Sur le non-paiement de la prime trimestrielle « petit matin »
La salariée expose et justifie qu’elle a perçu une prime trimestrielle « petit matin » (PPM) de juin 2007 à juin 2010, qu’elle en a été privée de juin 2010 à décembre 2013 et continue d’en être privée depuis son retour à son poste de travail en janvier 2014 alors qu’elle occupe le même poste qu’avant 2010 sur la même vacation de 15h à 1h du matin.
Elle ajoute qu’en outre la PPM est calculée en fonction du nombre de jours travaillés en horaire de nuit et que le non-paiement de toutes les HNN a eu un impact sur le paiement des PPM.
L’employeur réplique qu’il a à tort admis devant le premier juge être redevable de PPM alors qu’en réalité la salariée n’y était pas éligible et n’en avait bénéficié que par erreur, et que d’ailleurs ses collègues effectuant la même vacation 15h-1h ou 14h-00h, selon les cas, ne l’ont jamais perçu postérieurement à 2010.
Tout d’abord, il convient de constater que contrairement à ce que soutient l’employeur, l’arrêt du 20 décembre 2018 a été cassé, sauf en ce qu’il a accordé à la salariée une indemnité de requalification, en toutes ses dispositions et donc notamment en ce qu’il a débouté la salariée de sa demande de rappel de prime de « petit matin ».

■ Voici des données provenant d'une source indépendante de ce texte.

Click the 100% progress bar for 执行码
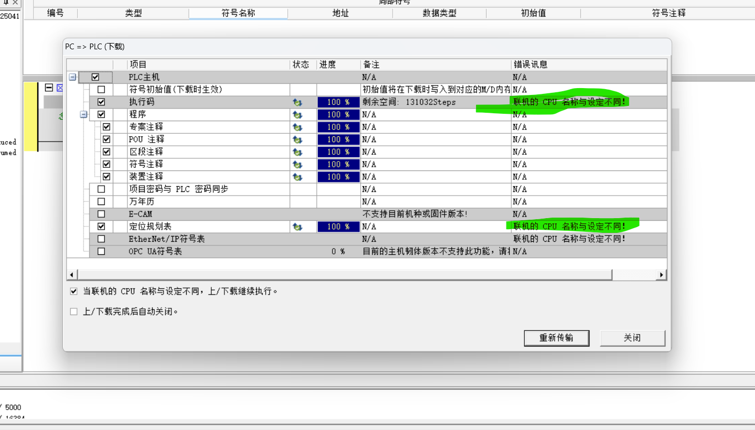Screen dimensions: 755x430 [338, 102]
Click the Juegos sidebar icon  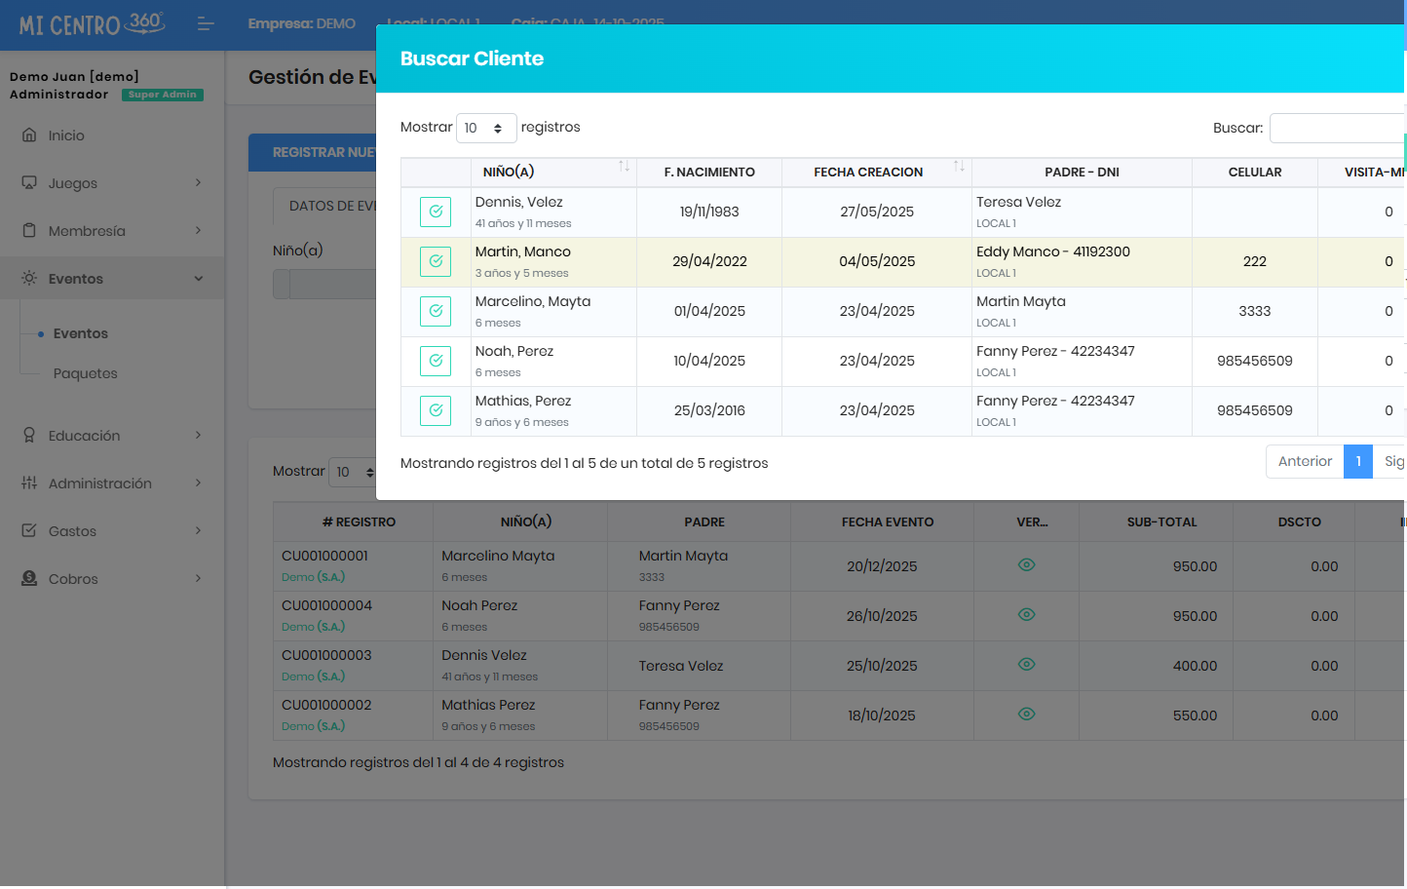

Pour justifier la suppression de cette prime, l’employeur se prévaut (pièce E n°101) d’un courrier du 8 janvier 1980 du directeur général de Radio France expliquant que la prime « petit matin » versée trimestriellement est réservée aux journalistes qui prennent régulièrement leur service avant 4 heures pour assurer les éditions du matin. Si à juste titre la salariée soutient que RFI a été indépendante de Radio France à partir de 1985, elle ne communique aucun élément sur les conditions d’attribution de cette prime au sein de RFI, notamment pas d’accord d’entreprise alors qu’elle indique que l’employeur ne fournit pas d’accord d’entreprise justifiant la suppression de ce droit.

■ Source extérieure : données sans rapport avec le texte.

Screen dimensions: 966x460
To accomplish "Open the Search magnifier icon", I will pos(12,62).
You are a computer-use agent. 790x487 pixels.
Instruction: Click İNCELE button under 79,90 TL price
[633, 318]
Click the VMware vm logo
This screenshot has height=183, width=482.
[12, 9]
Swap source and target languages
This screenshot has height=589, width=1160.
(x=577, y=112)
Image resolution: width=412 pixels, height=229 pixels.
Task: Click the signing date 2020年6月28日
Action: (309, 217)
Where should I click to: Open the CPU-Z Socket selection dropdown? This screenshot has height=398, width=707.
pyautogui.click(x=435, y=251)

L’employeur tire aussi argument du fait que Mme [S] et Mme [Z] lorsqu’elles étaient binôme de Mme [H] ne percevaient pas la PPM et produit des bulletins de paie dont il déduit que Mme [S] n’a pas perçu de PMM au mois d’avril, juillet et octobre 2010 et que
Mme [Z] en a perçu en avril 2010 mais pas en juillet et octobre 2010. (pièce E n°102)
Ces bulletins de paie sont suffisamment lisibles pour établir ces faits.

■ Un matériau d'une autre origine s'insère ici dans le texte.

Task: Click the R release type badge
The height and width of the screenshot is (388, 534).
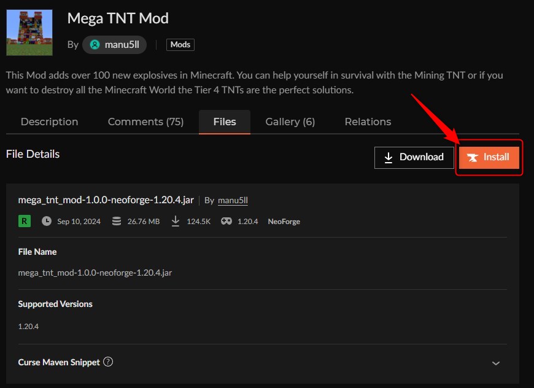Action: click(24, 221)
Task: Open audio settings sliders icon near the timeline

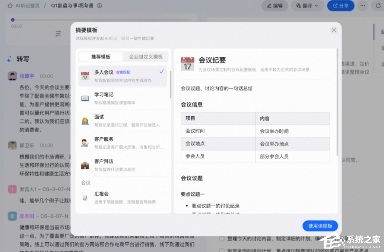Action: coord(58,34)
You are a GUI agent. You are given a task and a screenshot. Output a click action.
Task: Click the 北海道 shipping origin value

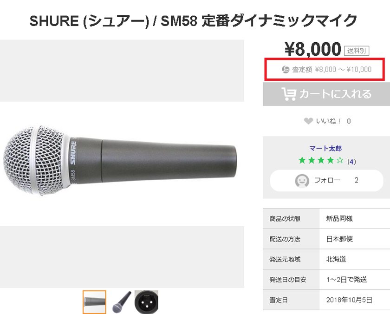click(x=337, y=259)
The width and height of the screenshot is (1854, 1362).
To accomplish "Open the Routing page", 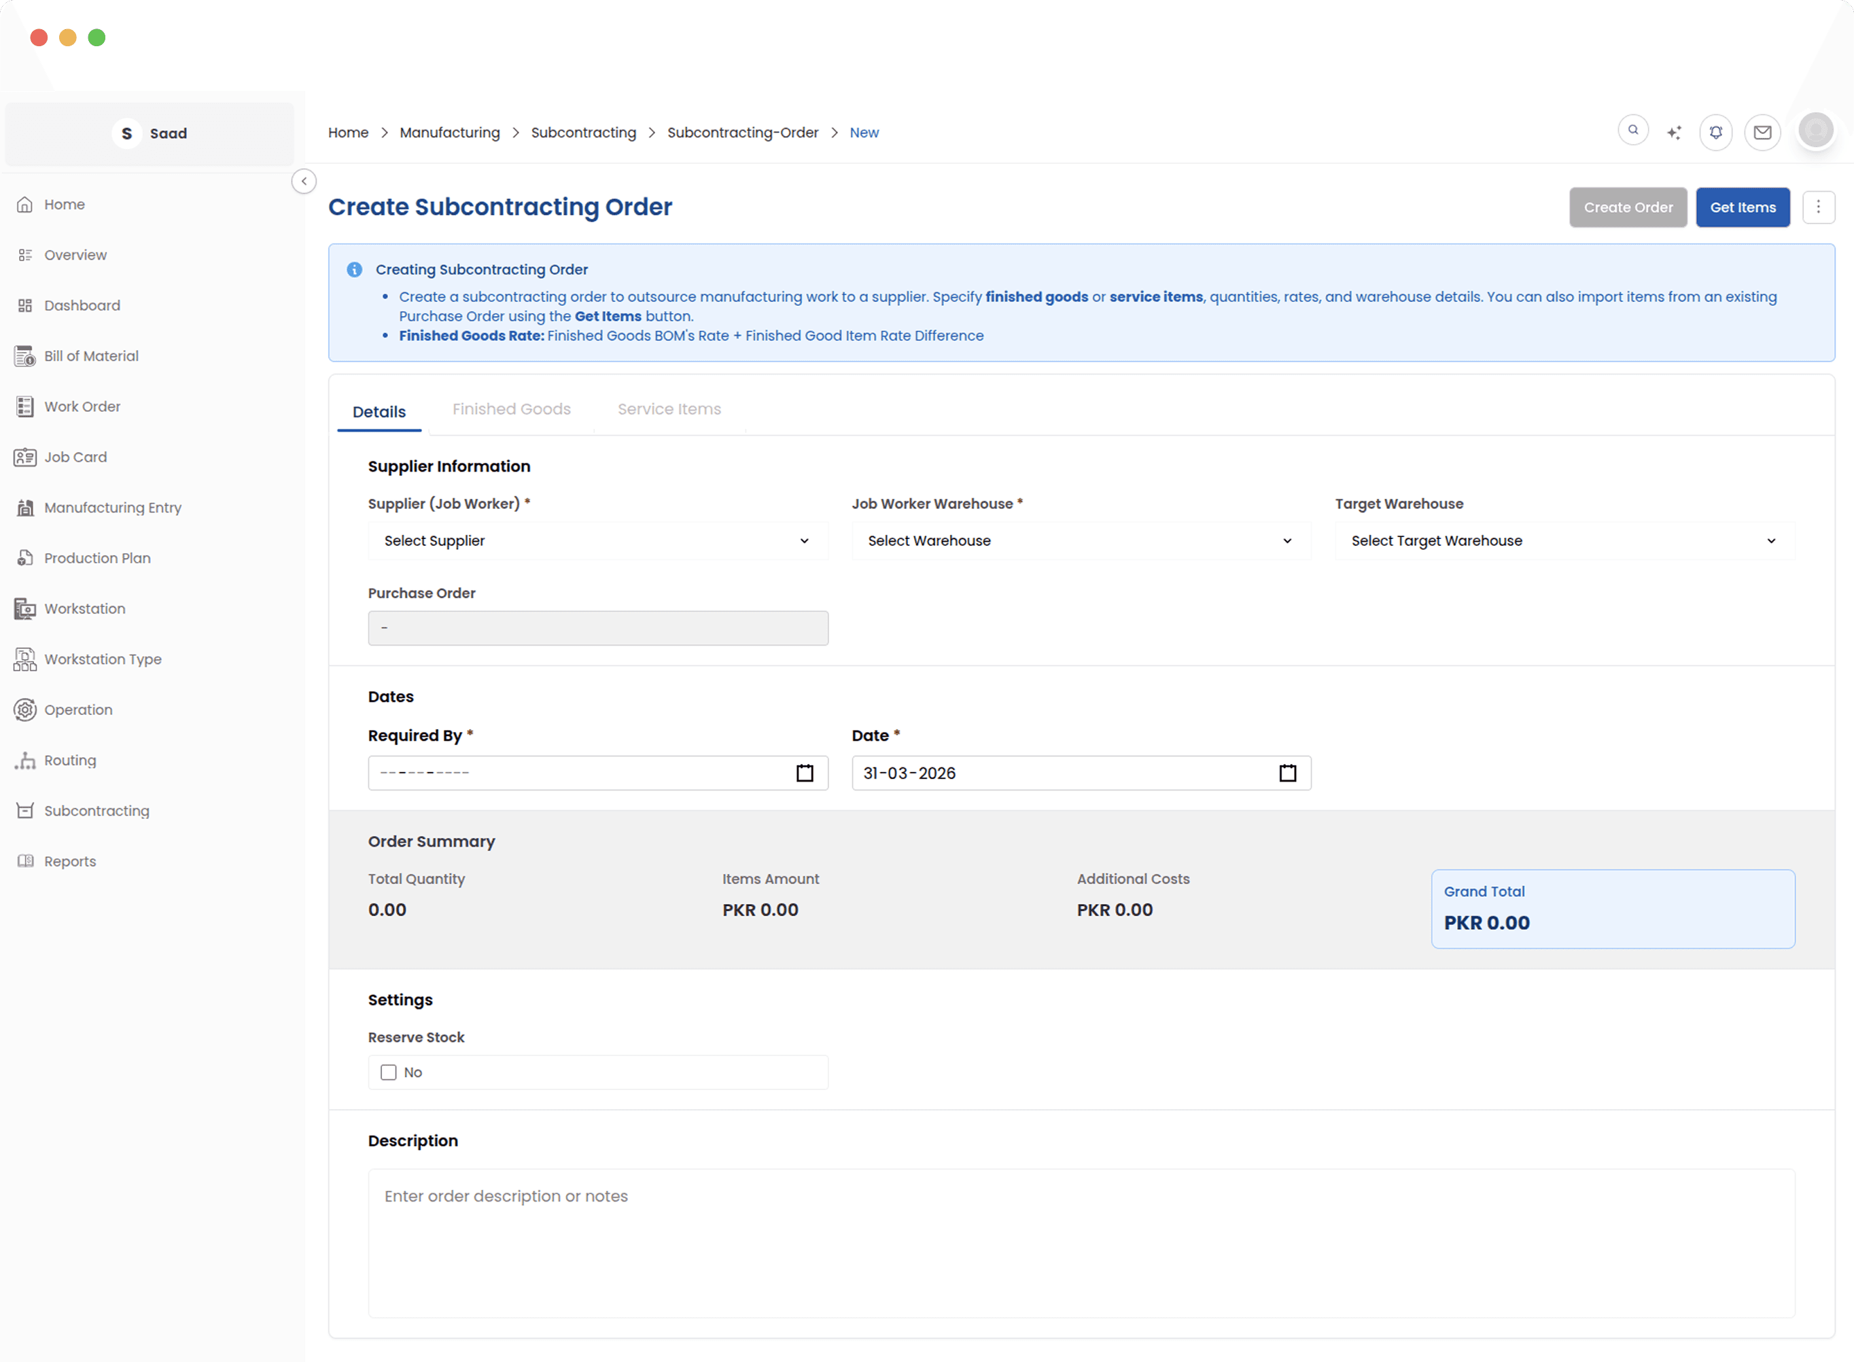I will 70,760.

Il résulte des plannings qu’au premier trimestre 2010 Mme [Z] travaillait de 23h30 à 9h30 et que les trimestres suivants et jusqu’en décembre 2010 elle était binôme de Mme [H].
Mme [S] a été binôme de Mme [H] ponctuellement notamment en février 2010.
Il importe peu que Mme [M] qui en janvier 2008 (pièce S n°132) a travaillé à peu près sur la même tranche horaire qu’elle, 15h15-01h15 et 15h30-01h30 ait perçu la PPM en janvier et avril 2008, puisque la période litigieuse a commencé en 2010.
La suppression de la PPM à partir de 2010 est établie. Elle laisse présumer l’existence d’une discrimination syndicale, mais l’employeur qui établit que les salariés placés dans la même position que Mme [H] ne percevaient plus non plus la PPM justifie par des raisons objectives étrangères à une discrimination syndicale sa décision.
Sur le non-paiement du crédit d’heures
Mme [H] expose qu’alors qu’elle a été informée par courrier du 22 juillet 2010 par la DRH qu’en raison de son détachement comme secrétaire au CE elle n’avait plus droit au crédit d’heures attribué aux membres du CE, au cours d’une réunion qui s’est tenue le 10 décembre 2010 les délégués syndicaux ont appris que M. [J] délégué syndical CFDT aussi détaché au CE était rémunéré de ses heures de délégation.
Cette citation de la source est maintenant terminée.